What is being asked – Transcribe these lines exactly as they appear, starting with the line containing "You are a computer-use agent. The" and going through the line containing "Action: 407,18".

[Records for locating displayed items]
━━━━━━━━━━━━━━━━━━━━

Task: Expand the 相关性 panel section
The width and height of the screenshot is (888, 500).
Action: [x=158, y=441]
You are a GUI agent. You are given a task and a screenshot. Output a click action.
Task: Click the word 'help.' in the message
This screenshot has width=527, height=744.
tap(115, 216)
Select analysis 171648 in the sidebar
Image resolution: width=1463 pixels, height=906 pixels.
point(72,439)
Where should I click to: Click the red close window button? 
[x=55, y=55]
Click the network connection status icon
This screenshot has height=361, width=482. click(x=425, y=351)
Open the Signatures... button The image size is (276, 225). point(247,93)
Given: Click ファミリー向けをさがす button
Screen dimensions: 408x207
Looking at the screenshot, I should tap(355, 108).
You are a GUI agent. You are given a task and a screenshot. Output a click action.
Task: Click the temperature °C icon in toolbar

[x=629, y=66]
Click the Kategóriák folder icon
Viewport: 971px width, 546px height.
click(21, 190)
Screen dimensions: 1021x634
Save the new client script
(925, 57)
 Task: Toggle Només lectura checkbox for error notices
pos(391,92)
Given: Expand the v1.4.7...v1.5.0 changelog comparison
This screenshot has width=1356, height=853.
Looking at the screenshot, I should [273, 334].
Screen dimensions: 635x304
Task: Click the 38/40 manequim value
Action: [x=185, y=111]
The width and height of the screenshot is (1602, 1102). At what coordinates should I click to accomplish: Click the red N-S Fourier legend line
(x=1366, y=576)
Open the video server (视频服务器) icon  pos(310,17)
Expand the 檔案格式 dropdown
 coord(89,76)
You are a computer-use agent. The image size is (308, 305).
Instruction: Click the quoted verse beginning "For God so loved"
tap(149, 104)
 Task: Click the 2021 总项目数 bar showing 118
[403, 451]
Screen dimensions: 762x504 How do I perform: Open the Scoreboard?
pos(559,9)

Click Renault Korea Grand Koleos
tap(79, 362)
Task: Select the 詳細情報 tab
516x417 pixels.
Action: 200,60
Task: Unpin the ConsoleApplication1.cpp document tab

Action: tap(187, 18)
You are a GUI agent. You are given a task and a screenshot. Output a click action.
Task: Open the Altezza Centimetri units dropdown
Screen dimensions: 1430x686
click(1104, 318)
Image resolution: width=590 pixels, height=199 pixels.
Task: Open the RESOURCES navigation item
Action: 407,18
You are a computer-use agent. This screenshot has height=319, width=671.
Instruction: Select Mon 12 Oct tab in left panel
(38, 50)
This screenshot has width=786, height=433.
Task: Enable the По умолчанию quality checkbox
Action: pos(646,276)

━━━━━━━━━━━━━━━━━━━━

Solution to the exercise –
You are a computer-use agent. The image size is (308, 305).
Instruction: Click the quoted verse beginning "For God so loved"
tap(149, 104)
 Task: Click the 2021 总项目数 bar showing 118
[403, 451]
Screen dimensions: 762x504 How do I perform: Open the Scoreboard?
pos(559,9)

Click Renault Korea Grand Koleos
tap(79, 362)
Task: Select the 詳細情報 tab
516x417 pixels.
Action: 200,60
Task: Unpin the ConsoleApplication1.cpp document tab

Action: tap(187, 18)
You are a GUI agent. You are given a task and a screenshot. Output a click action.
Task: Open the Altezza Centimetri units dropdown
Screen dimensions: 1430x686
click(1104, 318)
Image resolution: width=590 pixels, height=199 pixels.
Task: Open the RESOURCES navigation item
Action: 407,18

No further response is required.